# [REQUIRED WORK]
Once you find the line with "Screen dimensions: 481x442" in the data that follows, repeat it and every line after it exactly, through the line with "Task: Open the 제원 tab".

# [SOURCE RECORDS]
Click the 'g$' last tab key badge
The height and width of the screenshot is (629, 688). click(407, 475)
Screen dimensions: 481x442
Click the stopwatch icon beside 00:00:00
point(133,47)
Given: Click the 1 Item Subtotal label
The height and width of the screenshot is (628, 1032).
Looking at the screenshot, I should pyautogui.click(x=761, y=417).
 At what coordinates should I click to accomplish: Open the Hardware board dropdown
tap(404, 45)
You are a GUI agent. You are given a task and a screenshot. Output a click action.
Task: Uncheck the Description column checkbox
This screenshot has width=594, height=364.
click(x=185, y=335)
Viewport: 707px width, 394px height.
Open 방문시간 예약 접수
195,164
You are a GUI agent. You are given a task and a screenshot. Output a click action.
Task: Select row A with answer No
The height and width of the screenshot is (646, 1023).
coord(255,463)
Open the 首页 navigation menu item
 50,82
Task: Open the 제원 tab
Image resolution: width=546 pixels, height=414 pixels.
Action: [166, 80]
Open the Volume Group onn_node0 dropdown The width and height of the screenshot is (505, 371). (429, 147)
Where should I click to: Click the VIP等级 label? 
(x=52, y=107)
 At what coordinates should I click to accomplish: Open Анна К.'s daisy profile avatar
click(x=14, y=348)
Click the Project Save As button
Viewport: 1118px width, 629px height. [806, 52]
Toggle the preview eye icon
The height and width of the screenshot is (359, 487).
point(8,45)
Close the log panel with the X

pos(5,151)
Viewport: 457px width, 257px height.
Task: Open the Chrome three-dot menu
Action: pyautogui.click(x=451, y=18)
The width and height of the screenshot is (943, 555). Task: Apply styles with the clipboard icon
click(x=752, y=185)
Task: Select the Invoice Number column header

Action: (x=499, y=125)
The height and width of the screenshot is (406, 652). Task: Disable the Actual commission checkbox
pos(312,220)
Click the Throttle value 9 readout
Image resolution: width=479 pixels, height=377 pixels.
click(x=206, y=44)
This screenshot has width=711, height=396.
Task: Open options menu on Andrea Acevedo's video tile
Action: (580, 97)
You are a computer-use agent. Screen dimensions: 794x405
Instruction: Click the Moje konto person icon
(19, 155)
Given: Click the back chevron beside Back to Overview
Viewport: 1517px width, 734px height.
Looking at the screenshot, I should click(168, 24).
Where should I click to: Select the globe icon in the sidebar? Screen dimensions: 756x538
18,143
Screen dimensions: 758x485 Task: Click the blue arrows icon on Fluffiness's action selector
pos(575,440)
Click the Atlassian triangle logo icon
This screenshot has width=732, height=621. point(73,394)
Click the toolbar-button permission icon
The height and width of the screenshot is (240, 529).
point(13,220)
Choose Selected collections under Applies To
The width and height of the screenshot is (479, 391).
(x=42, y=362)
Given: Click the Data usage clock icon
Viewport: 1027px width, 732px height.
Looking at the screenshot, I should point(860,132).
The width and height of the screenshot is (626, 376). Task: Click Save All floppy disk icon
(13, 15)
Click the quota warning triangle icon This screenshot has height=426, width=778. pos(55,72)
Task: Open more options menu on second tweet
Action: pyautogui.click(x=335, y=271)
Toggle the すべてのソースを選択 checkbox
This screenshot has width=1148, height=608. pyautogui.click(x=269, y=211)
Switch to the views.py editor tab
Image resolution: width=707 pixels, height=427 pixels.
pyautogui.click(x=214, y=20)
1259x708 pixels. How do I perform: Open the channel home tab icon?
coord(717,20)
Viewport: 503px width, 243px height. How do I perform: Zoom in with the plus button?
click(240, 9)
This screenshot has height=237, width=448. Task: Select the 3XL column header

# [EXERCISE RESULT]
Screen dimensions: 481x442
Click the stopwatch icon beside 00:00:00
point(133,47)
Given: Click the 1 Item Subtotal label
The height and width of the screenshot is (628, 1032).
Looking at the screenshot, I should pyautogui.click(x=761, y=417).
 At what coordinates should I click to accomplish: Open the Hardware board dropdown
tap(404, 45)
You are a GUI agent. You are given a task and a screenshot. Output a click action.
Task: Uncheck the Description column checkbox
This screenshot has width=594, height=364.
click(x=185, y=335)
Viewport: 707px width, 394px height.
Open 방문시간 예약 접수
195,164
You are a GUI agent. You are given a task and a screenshot. Output a click action.
Task: Select row A with answer No
The height and width of the screenshot is (646, 1023).
coord(255,463)
Open the 首页 navigation menu item
 50,82
Task: Open the 제원 tab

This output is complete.